§ **Task to carry out**: Where does the word "computer" occur in the entries below? Copy every line that has it.

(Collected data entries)

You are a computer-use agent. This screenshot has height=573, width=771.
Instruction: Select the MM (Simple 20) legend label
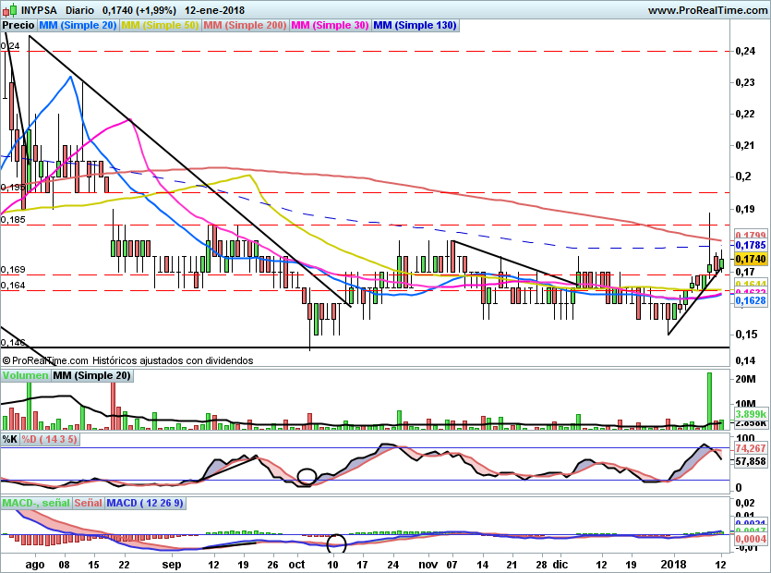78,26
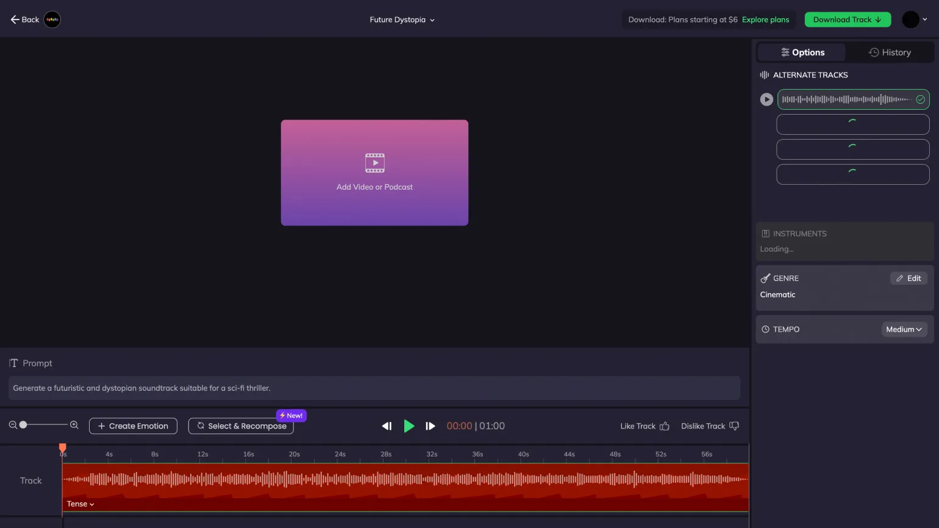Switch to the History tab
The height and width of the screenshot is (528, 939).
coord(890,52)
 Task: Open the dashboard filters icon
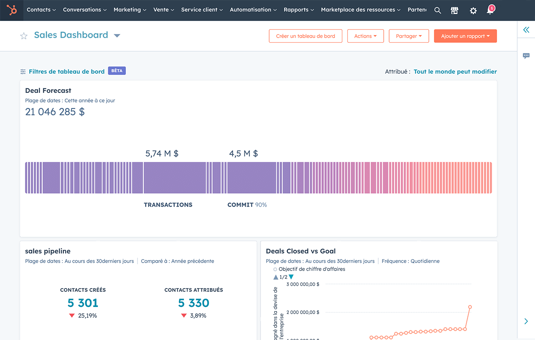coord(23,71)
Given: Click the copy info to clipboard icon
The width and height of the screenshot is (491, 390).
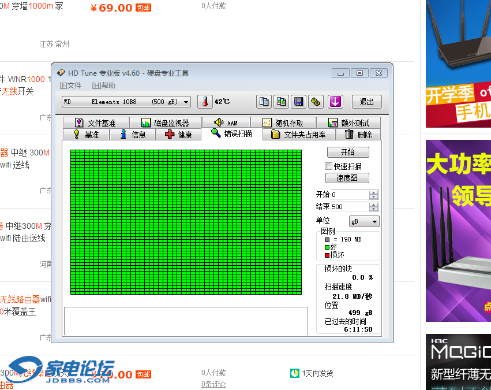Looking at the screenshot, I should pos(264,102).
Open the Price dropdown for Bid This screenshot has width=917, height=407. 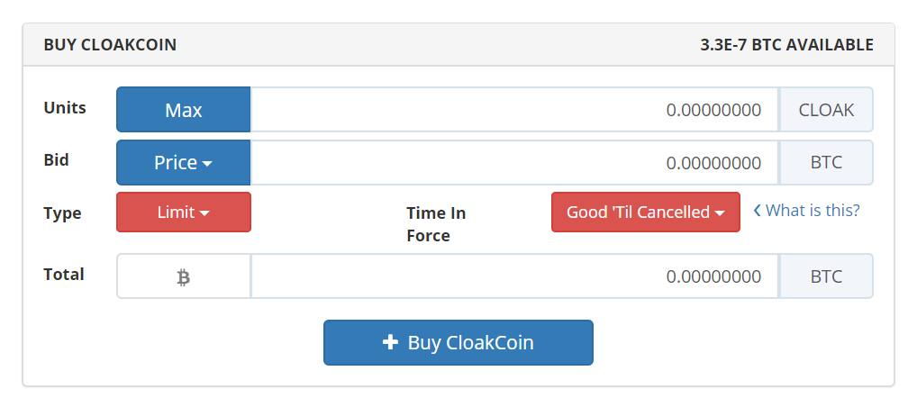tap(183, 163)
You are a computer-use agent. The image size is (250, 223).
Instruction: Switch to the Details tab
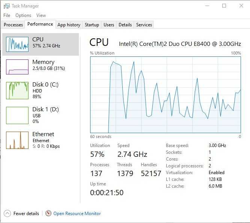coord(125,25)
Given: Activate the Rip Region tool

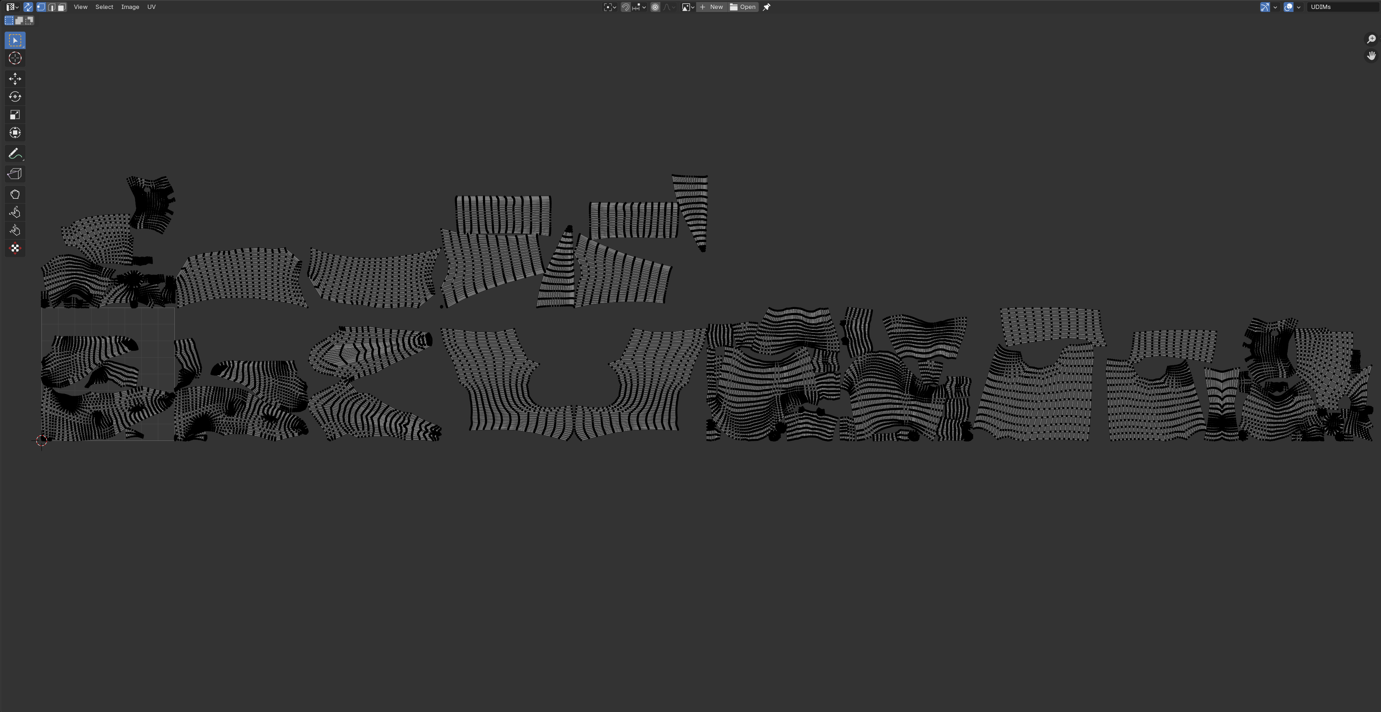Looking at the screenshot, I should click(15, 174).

* * *

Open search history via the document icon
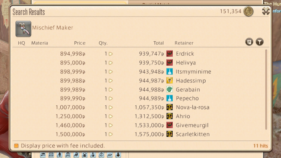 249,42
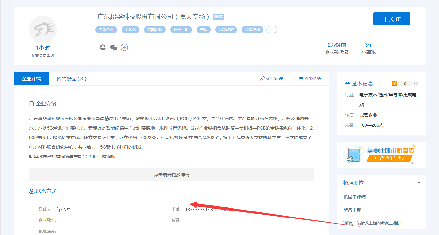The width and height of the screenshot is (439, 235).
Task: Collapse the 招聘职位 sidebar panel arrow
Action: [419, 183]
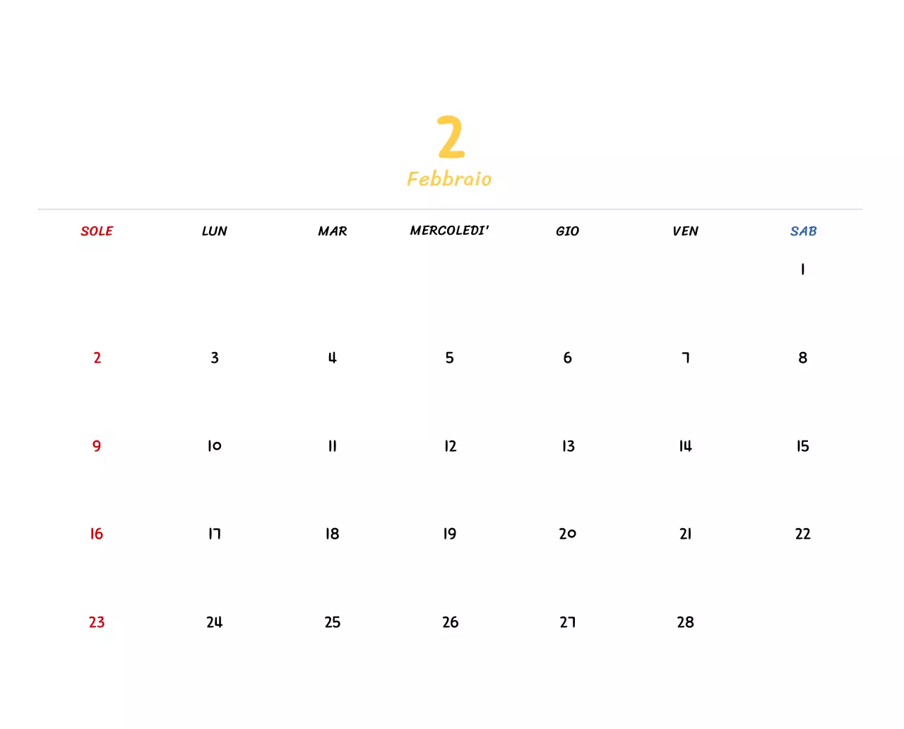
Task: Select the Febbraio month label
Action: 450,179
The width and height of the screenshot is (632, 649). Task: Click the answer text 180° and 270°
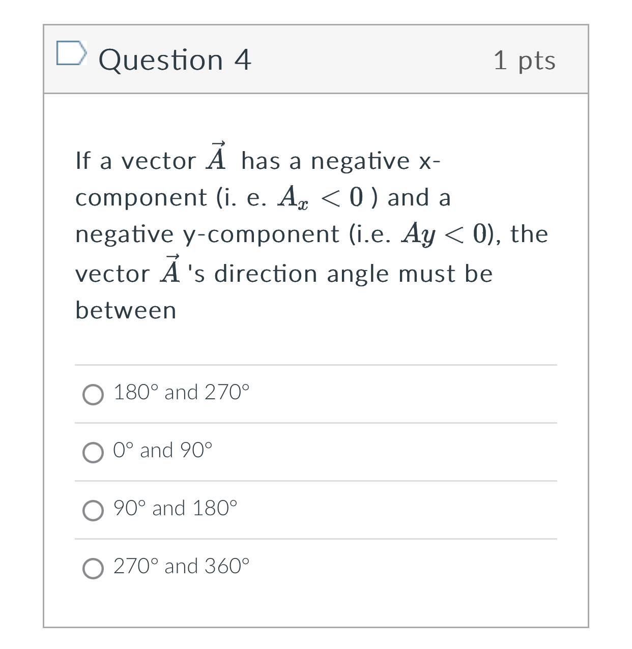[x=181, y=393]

==

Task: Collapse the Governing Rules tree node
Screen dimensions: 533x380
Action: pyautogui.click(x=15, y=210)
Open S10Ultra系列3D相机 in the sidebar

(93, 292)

§ **Answer to the exercise**:
You are a computer-use agent. This screenshot has height=573, width=771.
You are a computer-use agent. The image size is (250, 223).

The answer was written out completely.